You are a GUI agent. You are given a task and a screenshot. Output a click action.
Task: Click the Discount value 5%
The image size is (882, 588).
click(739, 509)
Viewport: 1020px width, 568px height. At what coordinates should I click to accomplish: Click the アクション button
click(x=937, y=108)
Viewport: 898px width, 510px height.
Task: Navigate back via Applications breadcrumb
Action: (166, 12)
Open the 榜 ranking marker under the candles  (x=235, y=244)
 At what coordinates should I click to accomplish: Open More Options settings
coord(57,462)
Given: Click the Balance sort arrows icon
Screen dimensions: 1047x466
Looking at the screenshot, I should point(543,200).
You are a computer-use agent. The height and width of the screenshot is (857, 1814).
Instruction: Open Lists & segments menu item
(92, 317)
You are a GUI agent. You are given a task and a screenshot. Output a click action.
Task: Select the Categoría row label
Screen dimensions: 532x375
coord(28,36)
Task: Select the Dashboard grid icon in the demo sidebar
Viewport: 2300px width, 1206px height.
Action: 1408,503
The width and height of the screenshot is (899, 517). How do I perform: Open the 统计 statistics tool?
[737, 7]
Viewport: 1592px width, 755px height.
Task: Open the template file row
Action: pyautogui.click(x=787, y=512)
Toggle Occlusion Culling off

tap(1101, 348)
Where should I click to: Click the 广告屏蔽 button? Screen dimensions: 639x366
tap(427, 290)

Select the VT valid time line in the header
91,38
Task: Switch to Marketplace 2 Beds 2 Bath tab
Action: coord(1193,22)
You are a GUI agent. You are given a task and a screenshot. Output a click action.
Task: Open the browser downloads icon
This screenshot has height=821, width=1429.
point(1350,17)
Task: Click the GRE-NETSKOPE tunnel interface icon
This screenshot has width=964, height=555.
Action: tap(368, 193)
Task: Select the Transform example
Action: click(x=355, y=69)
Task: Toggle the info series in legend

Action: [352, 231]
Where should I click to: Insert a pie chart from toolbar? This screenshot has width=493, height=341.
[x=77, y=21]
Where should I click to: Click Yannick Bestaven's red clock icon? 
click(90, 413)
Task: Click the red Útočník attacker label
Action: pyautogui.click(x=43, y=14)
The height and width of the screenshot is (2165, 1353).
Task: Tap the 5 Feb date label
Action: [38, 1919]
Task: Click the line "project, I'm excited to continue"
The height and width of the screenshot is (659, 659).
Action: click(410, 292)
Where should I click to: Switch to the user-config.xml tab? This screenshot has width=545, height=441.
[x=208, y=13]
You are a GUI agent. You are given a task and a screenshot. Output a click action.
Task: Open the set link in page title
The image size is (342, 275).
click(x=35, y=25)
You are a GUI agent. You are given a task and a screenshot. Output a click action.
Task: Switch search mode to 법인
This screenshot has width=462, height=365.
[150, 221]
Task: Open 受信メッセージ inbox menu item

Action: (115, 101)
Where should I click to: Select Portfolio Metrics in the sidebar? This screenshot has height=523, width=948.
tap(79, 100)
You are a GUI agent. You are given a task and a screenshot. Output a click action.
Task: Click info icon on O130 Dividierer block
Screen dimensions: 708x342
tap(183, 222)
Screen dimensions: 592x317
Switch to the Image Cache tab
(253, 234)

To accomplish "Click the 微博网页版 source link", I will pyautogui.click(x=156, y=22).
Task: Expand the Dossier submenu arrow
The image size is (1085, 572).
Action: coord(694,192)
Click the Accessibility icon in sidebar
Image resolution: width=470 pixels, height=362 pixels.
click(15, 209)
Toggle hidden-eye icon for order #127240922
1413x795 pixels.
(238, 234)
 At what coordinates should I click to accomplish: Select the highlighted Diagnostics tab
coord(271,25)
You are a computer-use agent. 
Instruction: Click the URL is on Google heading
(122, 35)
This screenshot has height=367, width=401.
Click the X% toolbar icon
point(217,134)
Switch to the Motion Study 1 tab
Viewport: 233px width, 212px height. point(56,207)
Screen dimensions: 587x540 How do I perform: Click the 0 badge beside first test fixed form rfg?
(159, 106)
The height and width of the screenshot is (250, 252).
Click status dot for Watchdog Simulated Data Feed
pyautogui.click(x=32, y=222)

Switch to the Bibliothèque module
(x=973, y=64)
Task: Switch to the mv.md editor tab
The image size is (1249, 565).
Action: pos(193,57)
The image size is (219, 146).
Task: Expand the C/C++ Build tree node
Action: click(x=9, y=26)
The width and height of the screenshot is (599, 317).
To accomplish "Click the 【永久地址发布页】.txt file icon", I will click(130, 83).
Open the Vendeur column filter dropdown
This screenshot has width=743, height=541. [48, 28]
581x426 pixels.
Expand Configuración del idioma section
*****
Task objective:
Rewrite all of the data above, changing "Screen dimensions" to "Display size" everywhere it appears and leaving everything else the same.

Finished exercise:
You are a GUI agent. You are given a task and a screenshot. Output a click action.
Task: Click the Discount value 5%
The image size is (882, 588).
click(739, 509)
Viewport: 1020px width, 568px height. At what coordinates should I click to accomplish: Click the アクション button
click(x=937, y=108)
Viewport: 898px width, 510px height.
Task: Navigate back via Applications breadcrumb
Action: (166, 12)
Open the 榜 ranking marker under the candles  (x=235, y=244)
 At what coordinates should I click to accomplish: Open More Options settings
coord(57,462)
Given: Click the Balance sort arrows icon
Display size: 1047x466
Looking at the screenshot, I should point(543,200).
You are a computer-use agent. The height and width of the screenshot is (857, 1814).
Instruction: Open Lists & segments menu item
(92, 317)
You are a GUI agent. You are given a task and a screenshot. Output a click action.
Task: Select the Categoría row label
Display size: 532x375
coord(28,36)
Task: Select the Dashboard grid icon in the demo sidebar
Viewport: 2300px width, 1206px height.
Action: 1408,503
The width and height of the screenshot is (899, 517). How do I perform: Open the 统计 statistics tool?
[737, 7]
Viewport: 1592px width, 755px height.
Task: Open the template file row
Action: pyautogui.click(x=787, y=512)
Toggle Occlusion Culling off

tap(1101, 348)
Where should I click to: Click the 广告屏蔽 button? Display size: 639x366
tap(427, 290)

Select the VT valid time line in the header
91,38
Task: Switch to Marketplace 2 Beds 2 Bath tab
Action: coord(1193,22)
You are a GUI agent. You are given a task and a screenshot. Output a click action.
Task: Open the browser downloads icon
This screenshot has height=821, width=1429.
point(1350,17)
Task: Click the GRE-NETSKOPE tunnel interface icon
This screenshot has width=964, height=555.
Action: tap(368, 193)
Task: Select the Transform example
Action: click(x=355, y=69)
Task: Toggle the info series in legend

Action: [352, 231]
Where should I click to: Insert a pie chart from toolbar? This screenshot has width=493, height=341.
[x=77, y=21]
Where should I click to: Click Yannick Bestaven's red clock icon? 
click(90, 413)
Task: Click the red Útočník attacker label
Action: pyautogui.click(x=43, y=14)
The height and width of the screenshot is (2165, 1353).
Task: Tap the 5 Feb date label
Action: [38, 1919]
Task: Click the line "project, I'm excited to continue"
The height and width of the screenshot is (659, 659).
Action: click(410, 292)
Where should I click to: Switch to the user-config.xml tab? This screenshot has width=545, height=441.
[x=208, y=13]
You are a GUI agent. You are given a task and a screenshot. Output a click action.
Task: Open the set link in page title
The image size is (342, 275).
click(x=35, y=25)
You are a GUI agent. You are given a task and a screenshot. Output a click action.
Task: Switch search mode to 법인
This screenshot has width=462, height=365.
[150, 221]
Task: Open 受信メッセージ inbox menu item

Action: (115, 101)
Where should I click to: Select Portfolio Metrics in the sidebar? This screenshot has height=523, width=948.
tap(79, 100)
You are a GUI agent. You are given a task and a screenshot. Output a click action.
Task: Click info icon on O130 Dividierer block
Display size: 708x342
tap(183, 222)
Display size: 592x317
Switch to the Image Cache tab
(253, 234)

To accomplish "Click the 微博网页版 source link", I will pyautogui.click(x=156, y=22).
Task: Expand the Dossier submenu arrow
The image size is (1085, 572).
Action: coord(694,192)
Click the Accessibility icon in sidebar
Image resolution: width=470 pixels, height=362 pixels.
click(15, 209)
Toggle hidden-eye icon for order #127240922
1413x795 pixels.
(238, 234)
 At what coordinates should I click to accomplish: Select the highlighted Diagnostics tab
coord(271,25)
You are a computer-use agent. 
Instruction: Click the URL is on Google heading
(122, 35)
This screenshot has height=367, width=401.
Click the X% toolbar icon
point(217,134)
Switch to the Motion Study 1 tab
Viewport: 233px width, 212px height. point(56,207)
Display size: 587x540 How do I perform: Click the 0 badge beside first test fixed form rfg?
(159, 106)
The height and width of the screenshot is (250, 252).
Click status dot for Watchdog Simulated Data Feed
pyautogui.click(x=32, y=222)

Switch to the Bibliothèque module
(x=973, y=64)
Task: Switch to the mv.md editor tab
The image size is (1249, 565).
Action: pos(193,57)
The image size is (219, 146).
Task: Expand the C/C++ Build tree node
Action: click(x=9, y=26)
The width and height of the screenshot is (599, 317).
To accomplish "Click the 【永久地址发布页】.txt file icon", I will click(130, 83).
Open the Vendeur column filter dropdown
This screenshot has width=743, height=541. [48, 28]
581x426 pixels.
Expand Configuración del idioma section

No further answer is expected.